* BEGIN DATA SHOWN *

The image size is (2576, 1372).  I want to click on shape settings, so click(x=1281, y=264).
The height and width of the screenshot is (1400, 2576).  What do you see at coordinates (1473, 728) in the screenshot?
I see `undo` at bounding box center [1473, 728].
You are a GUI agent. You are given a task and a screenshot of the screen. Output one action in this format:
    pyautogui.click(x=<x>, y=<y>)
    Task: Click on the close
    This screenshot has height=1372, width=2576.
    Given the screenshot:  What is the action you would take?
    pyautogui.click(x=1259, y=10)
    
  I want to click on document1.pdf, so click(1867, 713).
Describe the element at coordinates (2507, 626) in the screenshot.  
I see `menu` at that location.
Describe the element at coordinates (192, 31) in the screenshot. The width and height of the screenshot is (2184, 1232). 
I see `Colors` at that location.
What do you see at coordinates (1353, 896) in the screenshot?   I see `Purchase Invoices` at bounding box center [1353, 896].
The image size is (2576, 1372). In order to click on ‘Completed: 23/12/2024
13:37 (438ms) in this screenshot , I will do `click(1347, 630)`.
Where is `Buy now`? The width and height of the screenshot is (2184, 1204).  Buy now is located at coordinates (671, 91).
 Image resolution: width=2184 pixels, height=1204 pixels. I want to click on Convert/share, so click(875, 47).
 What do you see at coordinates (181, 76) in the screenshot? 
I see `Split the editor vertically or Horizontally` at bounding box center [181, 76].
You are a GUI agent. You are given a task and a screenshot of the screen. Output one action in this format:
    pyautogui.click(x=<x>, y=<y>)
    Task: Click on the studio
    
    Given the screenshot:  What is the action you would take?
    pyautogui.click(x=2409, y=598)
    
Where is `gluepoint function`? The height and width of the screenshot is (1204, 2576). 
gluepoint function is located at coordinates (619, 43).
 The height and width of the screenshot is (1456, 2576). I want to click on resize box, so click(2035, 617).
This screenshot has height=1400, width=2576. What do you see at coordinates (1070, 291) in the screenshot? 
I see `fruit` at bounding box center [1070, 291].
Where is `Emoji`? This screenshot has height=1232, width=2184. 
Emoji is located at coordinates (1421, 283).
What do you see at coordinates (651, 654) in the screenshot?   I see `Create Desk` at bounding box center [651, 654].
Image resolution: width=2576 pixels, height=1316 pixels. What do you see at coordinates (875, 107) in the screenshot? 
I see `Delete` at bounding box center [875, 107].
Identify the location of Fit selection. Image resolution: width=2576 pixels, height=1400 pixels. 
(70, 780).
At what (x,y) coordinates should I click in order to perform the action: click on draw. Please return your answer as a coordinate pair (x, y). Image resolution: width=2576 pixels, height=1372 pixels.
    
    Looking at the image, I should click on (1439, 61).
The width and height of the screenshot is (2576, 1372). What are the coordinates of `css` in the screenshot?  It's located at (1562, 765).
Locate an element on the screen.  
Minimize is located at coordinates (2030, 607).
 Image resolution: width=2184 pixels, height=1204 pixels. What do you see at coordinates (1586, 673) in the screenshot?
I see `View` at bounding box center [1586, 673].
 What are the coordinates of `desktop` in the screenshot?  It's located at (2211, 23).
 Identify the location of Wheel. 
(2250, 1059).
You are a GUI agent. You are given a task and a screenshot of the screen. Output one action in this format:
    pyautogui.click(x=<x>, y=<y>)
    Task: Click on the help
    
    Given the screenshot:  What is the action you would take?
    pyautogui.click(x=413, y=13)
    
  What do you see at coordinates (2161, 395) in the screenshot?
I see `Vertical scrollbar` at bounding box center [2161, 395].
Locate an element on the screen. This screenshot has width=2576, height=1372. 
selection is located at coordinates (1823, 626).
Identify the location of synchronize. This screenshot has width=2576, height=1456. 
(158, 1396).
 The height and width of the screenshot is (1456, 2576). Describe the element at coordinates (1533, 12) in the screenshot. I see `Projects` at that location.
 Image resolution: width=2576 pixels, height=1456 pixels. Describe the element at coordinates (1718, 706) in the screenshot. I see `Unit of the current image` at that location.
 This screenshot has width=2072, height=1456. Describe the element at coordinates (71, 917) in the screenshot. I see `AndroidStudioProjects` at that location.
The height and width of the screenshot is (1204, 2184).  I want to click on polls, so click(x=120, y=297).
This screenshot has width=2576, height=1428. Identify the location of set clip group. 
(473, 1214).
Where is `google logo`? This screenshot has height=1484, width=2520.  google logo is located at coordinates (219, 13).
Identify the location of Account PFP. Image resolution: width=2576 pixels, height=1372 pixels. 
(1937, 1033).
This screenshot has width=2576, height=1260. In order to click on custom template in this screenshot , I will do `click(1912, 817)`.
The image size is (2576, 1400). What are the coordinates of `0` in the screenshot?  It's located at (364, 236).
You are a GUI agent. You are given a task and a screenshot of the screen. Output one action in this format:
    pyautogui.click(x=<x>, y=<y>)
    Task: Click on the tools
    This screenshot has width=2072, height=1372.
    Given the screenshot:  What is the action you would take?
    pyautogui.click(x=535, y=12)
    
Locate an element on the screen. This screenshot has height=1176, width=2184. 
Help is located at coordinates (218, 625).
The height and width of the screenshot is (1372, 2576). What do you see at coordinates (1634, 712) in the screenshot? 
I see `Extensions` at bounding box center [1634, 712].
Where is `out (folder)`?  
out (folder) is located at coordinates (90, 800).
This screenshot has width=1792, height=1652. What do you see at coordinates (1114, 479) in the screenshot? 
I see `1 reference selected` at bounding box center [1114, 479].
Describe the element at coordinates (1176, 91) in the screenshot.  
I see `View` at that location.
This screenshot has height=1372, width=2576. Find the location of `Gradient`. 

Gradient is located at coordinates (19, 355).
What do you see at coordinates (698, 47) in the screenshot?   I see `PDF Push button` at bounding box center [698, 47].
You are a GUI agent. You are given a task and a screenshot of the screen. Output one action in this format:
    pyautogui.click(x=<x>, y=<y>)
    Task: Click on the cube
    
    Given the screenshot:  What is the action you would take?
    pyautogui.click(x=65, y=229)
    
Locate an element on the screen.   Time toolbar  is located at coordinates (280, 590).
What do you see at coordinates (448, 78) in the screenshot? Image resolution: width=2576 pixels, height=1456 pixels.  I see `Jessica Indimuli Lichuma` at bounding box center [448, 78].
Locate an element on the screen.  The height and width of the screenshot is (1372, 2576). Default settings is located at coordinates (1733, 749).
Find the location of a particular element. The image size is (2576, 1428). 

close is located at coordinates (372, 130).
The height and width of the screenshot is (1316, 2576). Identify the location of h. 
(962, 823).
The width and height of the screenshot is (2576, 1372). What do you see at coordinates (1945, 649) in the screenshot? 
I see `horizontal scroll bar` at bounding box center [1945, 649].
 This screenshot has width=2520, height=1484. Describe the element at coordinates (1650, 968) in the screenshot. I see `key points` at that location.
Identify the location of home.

* END DATA SHOWN *

-- INSTRUCTIONS FOR THE TASK --
Write out every item above word for word, with no changes.

-- OUTPUT OF THE EXERCISE --
The image size is (2576, 1372).  I want to click on shape settings, so click(x=1281, y=264).
The height and width of the screenshot is (1400, 2576).  What do you see at coordinates (1473, 728) in the screenshot?
I see `undo` at bounding box center [1473, 728].
You are a GUI agent. You are given a task and a screenshot of the screen. Output one action in this format:
    pyautogui.click(x=<x>, y=<y>)
    Task: Click on the close
    This screenshot has height=1372, width=2576.
    Given the screenshot:  What is the action you would take?
    pyautogui.click(x=1259, y=10)
    
  I want to click on document1.pdf, so click(1867, 713).
Describe the element at coordinates (2507, 626) in the screenshot.  
I see `menu` at that location.
Describe the element at coordinates (192, 31) in the screenshot. The width and height of the screenshot is (2184, 1232). 
I see `Colors` at that location.
What do you see at coordinates (1353, 896) in the screenshot?   I see `Purchase Invoices` at bounding box center [1353, 896].
The image size is (2576, 1372). In order to click on ‘Completed: 23/12/2024
13:37 (438ms) in this screenshot , I will do `click(1347, 630)`.
Where is `Buy now`? The width and height of the screenshot is (2184, 1204).  Buy now is located at coordinates (671, 91).
 Image resolution: width=2184 pixels, height=1204 pixels. I want to click on Convert/share, so click(875, 47).
 What do you see at coordinates (181, 76) in the screenshot? 
I see `Split the editor vertically or Horizontally` at bounding box center [181, 76].
You are a GUI agent. You are given a task and a screenshot of the screen. Output one action in this format:
    pyautogui.click(x=<x>, y=<y>)
    Task: Click on the studio
    
    Given the screenshot:  What is the action you would take?
    pyautogui.click(x=2409, y=598)
    
Where is `gluepoint function`? The height and width of the screenshot is (1204, 2576). 
gluepoint function is located at coordinates (619, 43).
 The height and width of the screenshot is (1456, 2576). I want to click on resize box, so click(2035, 617).
This screenshot has height=1400, width=2576. What do you see at coordinates (1070, 291) in the screenshot? 
I see `fruit` at bounding box center [1070, 291].
Where is `Emoji`? This screenshot has height=1232, width=2184. 
Emoji is located at coordinates (1421, 283).
What do you see at coordinates (651, 654) in the screenshot?   I see `Create Desk` at bounding box center [651, 654].
Image resolution: width=2576 pixels, height=1316 pixels. What do you see at coordinates (875, 107) in the screenshot? 
I see `Delete` at bounding box center [875, 107].
Identify the location of Fit selection. Image resolution: width=2576 pixels, height=1400 pixels. 
(70, 780).
At what (x,y) coordinates should I click in order to perform the action: click on draw. Please return your answer as a coordinate pair (x, y). Image resolution: width=2576 pixels, height=1372 pixels.
    
    Looking at the image, I should click on (1439, 61).
The width and height of the screenshot is (2576, 1372). What are the coordinates of `css` in the screenshot?  It's located at (1562, 765).
Locate an element on the screen.  
Minimize is located at coordinates (2030, 607).
 Image resolution: width=2184 pixels, height=1204 pixels. What do you see at coordinates (1586, 673) in the screenshot?
I see `View` at bounding box center [1586, 673].
 What are the coordinates of `desktop` in the screenshot?  It's located at (2211, 23).
 Identify the location of Wheel. 
(2250, 1059).
You are a GUI agent. You are given a task and a screenshot of the screen. Output one action in this format:
    pyautogui.click(x=<x>, y=<y>)
    Task: Click on the help
    
    Given the screenshot:  What is the action you would take?
    pyautogui.click(x=413, y=13)
    
  What do you see at coordinates (2161, 395) in the screenshot?
I see `Vertical scrollbar` at bounding box center [2161, 395].
Locate an element on the screen. This screenshot has width=2576, height=1372. 
selection is located at coordinates (1823, 626).
Identify the location of synchronize. This screenshot has width=2576, height=1456. 
(158, 1396).
 The height and width of the screenshot is (1456, 2576). Describe the element at coordinates (1533, 12) in the screenshot. I see `Projects` at that location.
 Image resolution: width=2576 pixels, height=1456 pixels. Describe the element at coordinates (1718, 706) in the screenshot. I see `Unit of the current image` at that location.
 This screenshot has width=2072, height=1456. Describe the element at coordinates (71, 917) in the screenshot. I see `AndroidStudioProjects` at that location.
The height and width of the screenshot is (1204, 2184).  I want to click on polls, so click(x=120, y=297).
This screenshot has width=2576, height=1428. Identify the location of set clip group. 
(473, 1214).
Where is `google logo`? This screenshot has height=1484, width=2520.  google logo is located at coordinates (219, 13).
Identify the location of Account PFP. Image resolution: width=2576 pixels, height=1372 pixels. 
(1937, 1033).
This screenshot has width=2576, height=1260. In order to click on custom template in this screenshot , I will do `click(1912, 817)`.
The image size is (2576, 1400). What are the coordinates of `0` in the screenshot?  It's located at (364, 236).
You are a GUI agent. You are given a task and a screenshot of the screen. Output one action in this format:
    pyautogui.click(x=<x>, y=<y>)
    Task: Click on the tools
    This screenshot has width=2072, height=1372.
    Given the screenshot:  What is the action you would take?
    pyautogui.click(x=535, y=12)
    
Locate an element on the screen. This screenshot has height=1176, width=2184. 
Help is located at coordinates (218, 625).
The height and width of the screenshot is (1372, 2576). What do you see at coordinates (1634, 712) in the screenshot? 
I see `Extensions` at bounding box center [1634, 712].
Where is `out (folder)`?  
out (folder) is located at coordinates (90, 800).
This screenshot has width=1792, height=1652. What do you see at coordinates (1114, 479) in the screenshot? 
I see `1 reference selected` at bounding box center [1114, 479].
Describe the element at coordinates (1176, 91) in the screenshot.  
I see `View` at that location.
This screenshot has height=1372, width=2576. Find the location of `Gradient`. 

Gradient is located at coordinates (19, 355).
What do you see at coordinates (698, 47) in the screenshot?   I see `PDF Push button` at bounding box center [698, 47].
You are a GUI agent. You are given a task and a screenshot of the screen. Output one action in this format:
    pyautogui.click(x=<x>, y=<y>)
    Task: Click on the cube
    
    Given the screenshot:  What is the action you would take?
    pyautogui.click(x=65, y=229)
    
Locate an element on the screen.   Time toolbar  is located at coordinates (280, 590).
What do you see at coordinates (448, 78) in the screenshot? Image resolution: width=2576 pixels, height=1456 pixels.  I see `Jessica Indimuli Lichuma` at bounding box center [448, 78].
Locate an element on the screen.  The height and width of the screenshot is (1372, 2576). Default settings is located at coordinates (1733, 749).
Find the location of a particular element. The image size is (2576, 1428). 

close is located at coordinates (372, 130).
The height and width of the screenshot is (1316, 2576). Identify the location of h. 
(962, 823).
The width and height of the screenshot is (2576, 1372). What do you see at coordinates (1945, 649) in the screenshot? 
I see `horizontal scroll bar` at bounding box center [1945, 649].
 This screenshot has width=2520, height=1484. Describe the element at coordinates (1650, 968) in the screenshot. I see `key points` at that location.
Identify the location of home.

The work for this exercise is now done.